*** SUPPLIED MATERIAL ***

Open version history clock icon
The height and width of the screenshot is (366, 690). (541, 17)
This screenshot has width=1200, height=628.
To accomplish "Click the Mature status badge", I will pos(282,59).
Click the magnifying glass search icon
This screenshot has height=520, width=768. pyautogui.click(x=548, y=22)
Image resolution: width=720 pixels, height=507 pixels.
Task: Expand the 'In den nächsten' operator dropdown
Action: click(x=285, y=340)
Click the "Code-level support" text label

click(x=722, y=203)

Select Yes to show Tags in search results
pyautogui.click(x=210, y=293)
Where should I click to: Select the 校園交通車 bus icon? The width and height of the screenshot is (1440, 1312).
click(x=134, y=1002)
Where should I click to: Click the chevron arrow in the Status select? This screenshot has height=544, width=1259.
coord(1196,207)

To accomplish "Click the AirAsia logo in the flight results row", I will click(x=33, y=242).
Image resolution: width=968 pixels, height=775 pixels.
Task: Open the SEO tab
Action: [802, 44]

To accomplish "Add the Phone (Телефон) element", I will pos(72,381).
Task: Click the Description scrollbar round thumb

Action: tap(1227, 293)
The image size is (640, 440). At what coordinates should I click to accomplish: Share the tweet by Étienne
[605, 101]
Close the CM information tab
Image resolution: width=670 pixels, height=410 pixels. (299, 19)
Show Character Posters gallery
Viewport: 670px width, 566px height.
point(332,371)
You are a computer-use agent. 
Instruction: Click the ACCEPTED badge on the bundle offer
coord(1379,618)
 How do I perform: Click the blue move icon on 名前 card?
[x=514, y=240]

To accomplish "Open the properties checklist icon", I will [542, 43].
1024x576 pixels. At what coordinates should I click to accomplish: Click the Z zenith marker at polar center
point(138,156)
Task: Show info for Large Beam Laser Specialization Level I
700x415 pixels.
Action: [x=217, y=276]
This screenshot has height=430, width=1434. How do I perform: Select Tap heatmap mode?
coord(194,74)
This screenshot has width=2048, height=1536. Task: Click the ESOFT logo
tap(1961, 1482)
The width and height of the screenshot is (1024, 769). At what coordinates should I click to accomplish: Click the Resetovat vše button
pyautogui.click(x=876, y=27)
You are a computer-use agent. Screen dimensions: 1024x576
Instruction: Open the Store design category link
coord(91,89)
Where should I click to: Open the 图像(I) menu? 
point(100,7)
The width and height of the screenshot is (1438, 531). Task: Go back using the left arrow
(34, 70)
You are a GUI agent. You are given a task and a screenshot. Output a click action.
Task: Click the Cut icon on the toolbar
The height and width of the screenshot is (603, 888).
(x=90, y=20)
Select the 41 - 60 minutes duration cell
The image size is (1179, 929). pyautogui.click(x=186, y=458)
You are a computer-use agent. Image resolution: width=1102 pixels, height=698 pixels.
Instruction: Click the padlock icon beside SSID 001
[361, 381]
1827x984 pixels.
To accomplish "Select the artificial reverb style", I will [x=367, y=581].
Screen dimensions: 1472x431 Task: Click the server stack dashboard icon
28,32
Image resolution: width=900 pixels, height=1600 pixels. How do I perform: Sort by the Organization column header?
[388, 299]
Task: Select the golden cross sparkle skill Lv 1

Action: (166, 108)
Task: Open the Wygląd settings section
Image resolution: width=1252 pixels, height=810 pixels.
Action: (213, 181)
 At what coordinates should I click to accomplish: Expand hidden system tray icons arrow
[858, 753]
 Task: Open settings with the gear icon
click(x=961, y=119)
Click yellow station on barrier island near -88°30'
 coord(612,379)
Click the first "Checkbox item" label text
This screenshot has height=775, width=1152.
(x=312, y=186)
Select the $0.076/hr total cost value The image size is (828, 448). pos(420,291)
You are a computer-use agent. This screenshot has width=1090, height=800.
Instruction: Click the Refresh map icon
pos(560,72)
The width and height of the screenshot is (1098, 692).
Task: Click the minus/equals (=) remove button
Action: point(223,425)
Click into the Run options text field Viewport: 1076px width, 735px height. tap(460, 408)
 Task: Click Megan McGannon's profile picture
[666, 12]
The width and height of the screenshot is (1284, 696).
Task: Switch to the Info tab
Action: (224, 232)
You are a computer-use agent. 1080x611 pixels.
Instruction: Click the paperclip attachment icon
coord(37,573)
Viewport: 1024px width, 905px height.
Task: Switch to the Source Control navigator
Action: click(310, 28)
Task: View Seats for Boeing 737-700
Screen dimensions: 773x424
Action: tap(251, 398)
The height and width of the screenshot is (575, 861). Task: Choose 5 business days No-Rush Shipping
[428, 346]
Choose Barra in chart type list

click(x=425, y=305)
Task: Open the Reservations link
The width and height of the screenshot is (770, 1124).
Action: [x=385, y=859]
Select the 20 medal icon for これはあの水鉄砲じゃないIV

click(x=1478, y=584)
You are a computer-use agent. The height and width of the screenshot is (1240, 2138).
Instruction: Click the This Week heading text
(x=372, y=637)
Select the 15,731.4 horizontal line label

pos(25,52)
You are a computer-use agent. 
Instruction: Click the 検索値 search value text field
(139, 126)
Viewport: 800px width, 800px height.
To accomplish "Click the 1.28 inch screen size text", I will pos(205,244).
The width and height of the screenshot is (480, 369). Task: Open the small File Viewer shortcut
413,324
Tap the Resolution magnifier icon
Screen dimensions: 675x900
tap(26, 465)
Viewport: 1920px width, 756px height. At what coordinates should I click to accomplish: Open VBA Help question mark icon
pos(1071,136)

*** End of SUPPLIED MATERIAL ***

## WHAT THE TASK REQUIRES
Please set down the whole listing above without altering a single line.

## OUTPUT
Open version history clock icon
The height and width of the screenshot is (366, 690). (541, 17)
This screenshot has width=1200, height=628.
To accomplish "Click the Mature status badge", I will pos(282,59).
Click the magnifying glass search icon
This screenshot has height=520, width=768. pyautogui.click(x=548, y=22)
Image resolution: width=720 pixels, height=507 pixels.
Task: Expand the 'In den nächsten' operator dropdown
Action: click(x=285, y=340)
Click the "Code-level support" text label

click(x=722, y=203)

Select Yes to show Tags in search results
pyautogui.click(x=210, y=293)
Where should I click to: Select the 校園交通車 bus icon? The width and height of the screenshot is (1440, 1312).
click(x=134, y=1002)
Where should I click to: Click the chevron arrow in the Status select? This screenshot has height=544, width=1259.
coord(1196,207)

To accomplish "Click the AirAsia logo in the flight results row", I will click(x=33, y=242).
Image resolution: width=968 pixels, height=775 pixels.
Task: Open the SEO tab
Action: [802, 44]

To accomplish "Add the Phone (Телефон) element", I will pos(72,381).
Task: Click the Description scrollbar round thumb

Action: tap(1227, 293)
The image size is (640, 440). At what coordinates should I click to accomplish: Share the tweet by Étienne
[605, 101]
Close the CM information tab
Image resolution: width=670 pixels, height=410 pixels. (299, 19)
Show Character Posters gallery
Viewport: 670px width, 566px height.
point(332,371)
You are a computer-use agent. 
Instruction: Click the ACCEPTED badge on the bundle offer
coord(1379,618)
 How do I perform: Click the blue move icon on 名前 card?
[x=514, y=240]

To accomplish "Open the properties checklist icon", I will [542, 43].
1024x576 pixels. At what coordinates should I click to accomplish: Click the Z zenith marker at polar center
point(138,156)
Task: Show info for Large Beam Laser Specialization Level I
700x415 pixels.
Action: [x=217, y=276]
This screenshot has height=430, width=1434. How do I perform: Select Tap heatmap mode?
coord(194,74)
This screenshot has width=2048, height=1536. Task: Click the ESOFT logo
tap(1961, 1482)
The width and height of the screenshot is (1024, 769). At what coordinates should I click to accomplish: Click the Resetovat vše button
pyautogui.click(x=876, y=27)
You are a computer-use agent. Screen dimensions: 1024x576
Instruction: Open the Store design category link
coord(91,89)
Where should I click to: Open the 图像(I) menu? 
point(100,7)
The width and height of the screenshot is (1438, 531). Task: Go back using the left arrow
(34, 70)
You are a GUI agent. You are given a task and a screenshot. Output a click action.
Task: Click the Cut icon on the toolbar
The height and width of the screenshot is (603, 888).
(x=90, y=20)
Select the 41 - 60 minutes duration cell
The image size is (1179, 929). pyautogui.click(x=186, y=458)
You are a computer-use agent. Image resolution: width=1102 pixels, height=698 pixels.
Instruction: Click the padlock icon beside SSID 001
[361, 381]
1827x984 pixels.
To accomplish "Select the artificial reverb style", I will [x=367, y=581].
Screen dimensions: 1472x431 Task: Click the server stack dashboard icon
28,32
Image resolution: width=900 pixels, height=1600 pixels. How do I perform: Sort by the Organization column header?
[388, 299]
Task: Select the golden cross sparkle skill Lv 1

Action: (166, 108)
Task: Open the Wygląd settings section
Image resolution: width=1252 pixels, height=810 pixels.
Action: (213, 181)
 At what coordinates should I click to accomplish: Expand hidden system tray icons arrow
[858, 753]
 Task: Open settings with the gear icon
click(x=961, y=119)
Click yellow station on barrier island near -88°30'
 coord(612,379)
Click the first "Checkbox item" label text
This screenshot has height=775, width=1152.
(x=312, y=186)
Select the $0.076/hr total cost value The image size is (828, 448). pos(420,291)
You are a computer-use agent. This screenshot has width=1090, height=800.
Instruction: Click the Refresh map icon
pos(560,72)
The width and height of the screenshot is (1098, 692).
Task: Click the minus/equals (=) remove button
Action: point(223,425)
Click into the Run options text field Viewport: 1076px width, 735px height. tap(460, 408)
 Task: Click Megan McGannon's profile picture
[666, 12]
The width and height of the screenshot is (1284, 696).
Task: Switch to the Info tab
Action: (224, 232)
You are a computer-use agent. 1080x611 pixels.
Instruction: Click the paperclip attachment icon
coord(37,573)
Viewport: 1024px width, 905px height.
Task: Switch to the Source Control navigator
Action: click(310, 28)
Task: View Seats for Boeing 737-700
Screen dimensions: 773x424
Action: tap(251, 398)
The height and width of the screenshot is (575, 861). Task: Choose 5 business days No-Rush Shipping
[428, 346]
Choose Barra in chart type list

click(x=425, y=305)
Task: Open the Reservations link
The width and height of the screenshot is (770, 1124).
Action: [x=385, y=859]
Select the 20 medal icon for これはあの水鉄砲じゃないIV

click(x=1478, y=584)
You are a computer-use agent. The height and width of the screenshot is (1240, 2138).
Instruction: Click the This Week heading text
(x=372, y=637)
Select the 15,731.4 horizontal line label

pos(25,52)
You are a computer-use agent. 
Instruction: Click the 検索値 search value text field
(139, 126)
Viewport: 800px width, 800px height.
To accomplish "Click the 1.28 inch screen size text", I will pos(205,244).
The width and height of the screenshot is (480, 369). Task: Open the small File Viewer shortcut
413,324
Tap the Resolution magnifier icon
Screen dimensions: 675x900
tap(26, 465)
Viewport: 1920px width, 756px height. At what coordinates should I click to accomplish: Open VBA Help question mark icon
pos(1071,136)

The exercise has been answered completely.